I also meant to ask if you could do a simple `ansible -m ping all` test
(before and after changing the ulimit settings), to see if you still see
slowness with that simple test or if it is directly related to
fact-gathering.

Thanks!

On Mon, Sep 29, 2014 at 10:28 AM, James Cammarata <jcammar...@ansible.com>
wrote:

> Hi Barry,
>
> One thing I did notice when testing your configuration was that, with my
> default ulimit settings, large -f settings were causing similar tracebacks
> and failures. In my case setting `ulimit -u 4096` (may also have to do
> `ulimit -f 4096`) resolved that issue. I noticed this when using the
> "ansible" command vs. "ansible-playbook", the later of which may have been
> hidding the underlying issue.
>
> We are still looking into the host-key checking issue to see if we can
> replicate that.
>
> Thanks!
>
>
> On Wed, Sep 24, 2014 at 2:23 PM, Michael DeHaan <mich...@ansible.com>
> wrote:
>
>> Hmm, curious.
>>
>> Yeah there's not really any extra SSH debug detail in the above.
>>
>> The error in question occurs in two places - one when the pipe slams shut
>> for no good reason, and another when ssh exists with error 255 (aka unknown
>> error).
>>
>> We're still looking into the known hosts awareness question.
>>
>>
>>
>>
>>
>> On Wed, Sep 24, 2014 at 3:17 PM, Barry Morrison <bdmorri...@gmail.com>
>> wrote:
>>
>>> Support Request #2904 has known_hosts file attached to it
>>>
>>> Hopefully this is the pertinent part from failed facts gathering:
>>>
>>> <server1020.prod.domain> ESTABLISH CONNECTION FOR USER: bmorriso
>>> <server1020.prod.domain> REMOTE_MODULE setup CHECKMODE=True
>>> <server1020.prod.domain> EXEC ['ssh', '-C', '-vvv', '-o',
>>> 'ControlMaster=auto', '-o', 'ControlPersist=5m', '-o',
>>> 'ControlPath=/home/bmorriso/.ansible/cp/ansible-ssh-%h-%p-%r', '-o',
>>> 'StrictHostKeyChecking=no', '-o', 'Port=3422', '-o',
>>> 'KbdInteractiveAuthentication=no', '-o',
>>> 'PreferredAuthentications=gssapi-with-mic,gssapi-keyex,hostbased,publickey',
>>> '-o', 'PasswordAuthentication=no', '-o', 'ConnectTimeout=10',
>>> 'server1020.prod.domain', u"/bin/sh -c 'LANG=C LC_CTYPE=C /usr/bin/python'"]

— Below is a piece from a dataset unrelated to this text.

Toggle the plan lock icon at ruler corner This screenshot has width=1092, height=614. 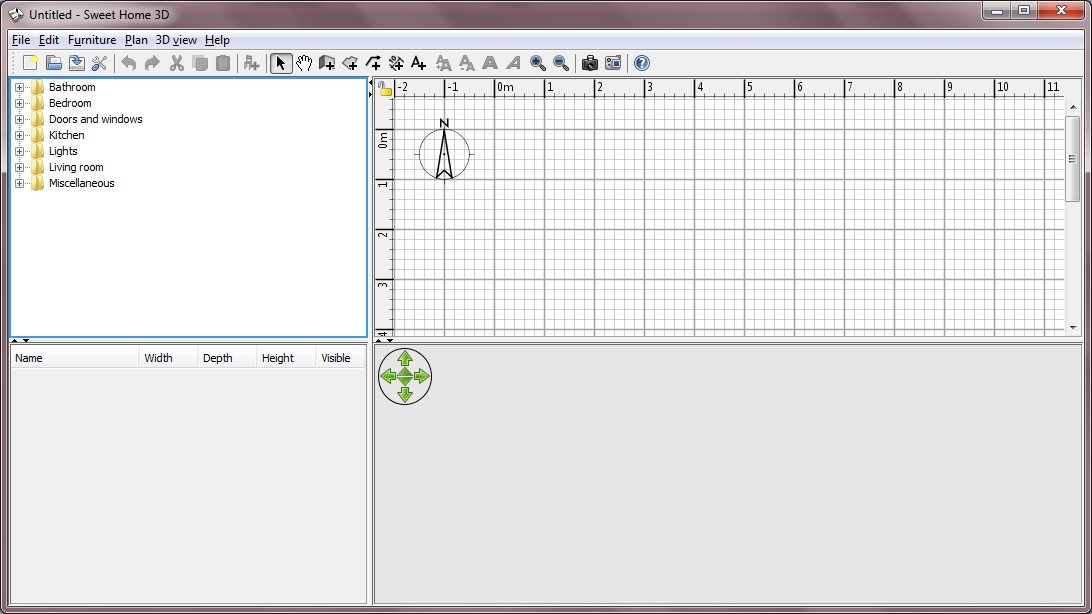coord(386,89)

>>> ok: [server88.prod.domain]
>>> <server3033.prod.domain> ESTABLISH CONNECTION FOR USER: bmorriso
>>> <server3033.prod.domain> REMOTE_MODULE setup CHECKMODE=True
>>> <server3033.prod.domain> EXEC ['ssh', '-C', '-vvv', '-o',
>>> 'ControlMaster=auto', '-o', 'ControlPersist=5m', '-o',
>>> 'ControlPath=/home/bmorriso/.ansible/cp/ansible-ssh-%h-%p-%r', '-o',
>>> 'StrictHostKeyChecking=no', '-o', 'Port=3422', '-o',
>>> 'KbdInteractiveAuthentication=no', '-o',
>>> 'PreferredAuthentications=gssapi-with-mic,gssapi-keyex,hostbased,publickey',
>>> '-o', 'PasswordAuthentication=no', '-o', 'ConnectTimeout=10',
>>> 'server3033.prod.domain', u"/bin/sh -c 'LANG=C LC_CTYPE=C /usr/bin/python'"]

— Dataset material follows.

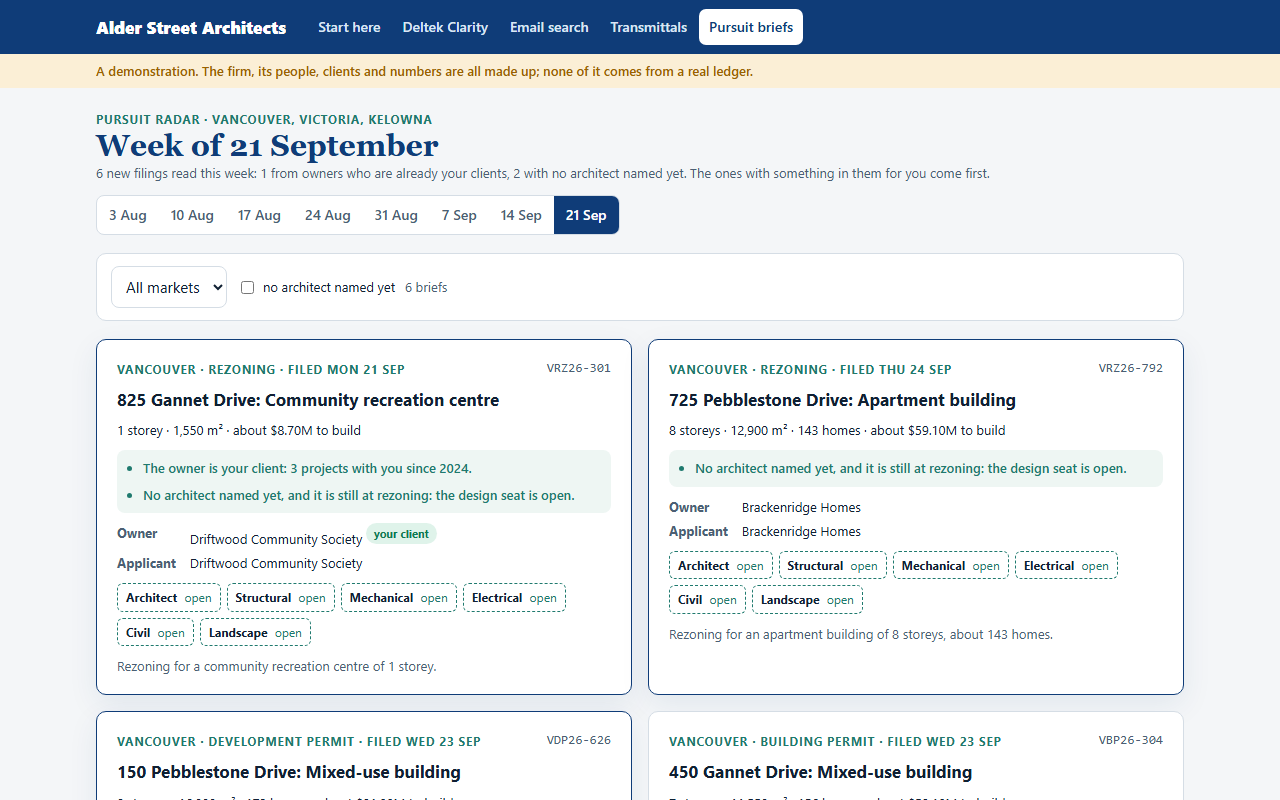Select the 3 Aug week
The image size is (1280, 800).
(x=128, y=215)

>>> fatal: [server4214.prod.domain] => SSH Error: data could not be sent to
>>> the remote host. Make sure this host can be reached over ssh
>>> <server1028.prod.domain> ESTABLISH CONNECTION FOR USER: bmorriso
>>> <server1028.prod.domain> REMOTE_MODULE setup CHECKMODE=True
>>> <server1028.prod.domain> EXEC ['ssh', '-C', '-vvv', '-o',
>>> 'ControlMaster=auto', '-o', 'ControlPersist=5m', '-o',
>>> 'ControlPath=/home/bmorriso/.ansible/cp/ansible-ssh-%h-%p-%r', '-o',
>>> 'StrictHostKeyChecking=no', '-o', 'Port=3422', '-o',
>>> 'KbdInteractiveAuthentication=no', '-o',
>>> 'PreferredAuthentications=gssapi-with-mic,gssapi-keyex,hostbased,publickey',
>>> '-o', 'PasswordAuthentication=no', '-o', 'ConnectTimeout=10',
>>> 'server1028.prod.domain', u"/bin/sh -c 'LANG=C LC_CTYPE=C /usr/bin/python'"]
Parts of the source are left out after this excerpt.